Task to complete >> Return each record verbatim, images excluded.

Records drawn from a dataset >>
———

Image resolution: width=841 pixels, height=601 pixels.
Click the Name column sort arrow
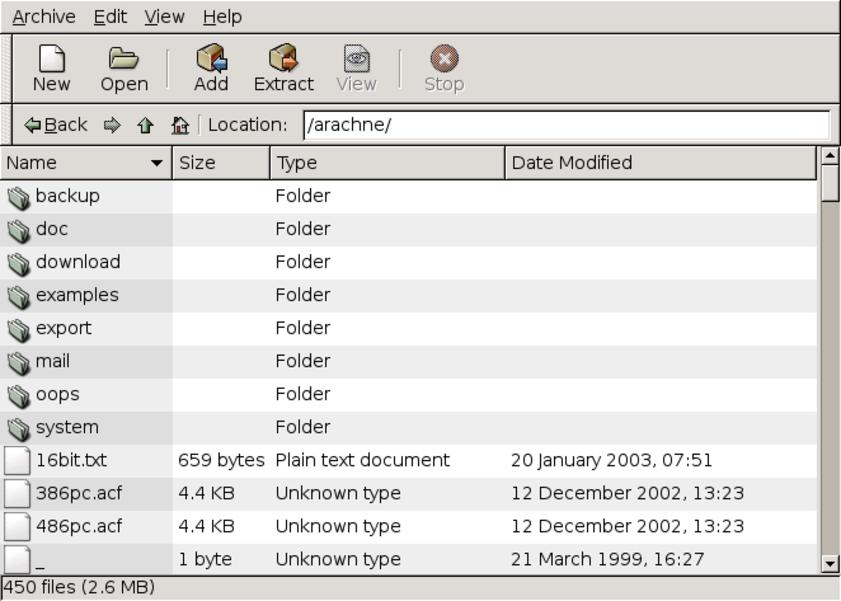(157, 163)
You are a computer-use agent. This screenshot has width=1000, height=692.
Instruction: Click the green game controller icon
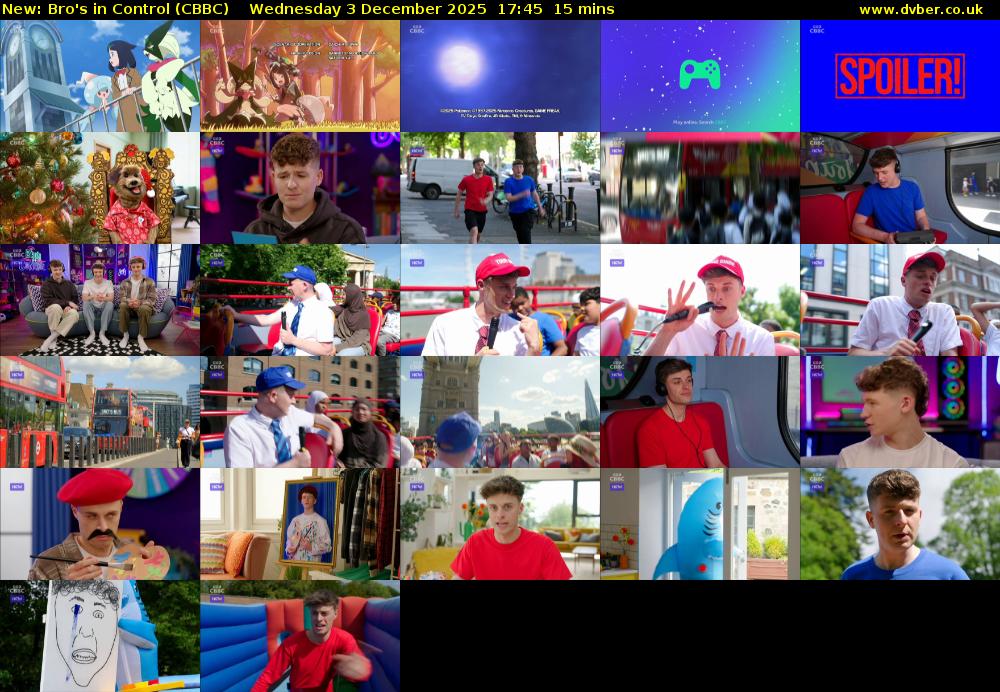700,72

———

Answer box >>
Image resolution: width=841 pixels, height=601 pixels.
Click the Name column sort arrow
(157, 163)
You are a computer-use agent. This screenshot has width=1000, height=692.
Instruction: Click the green game controller icon
700,72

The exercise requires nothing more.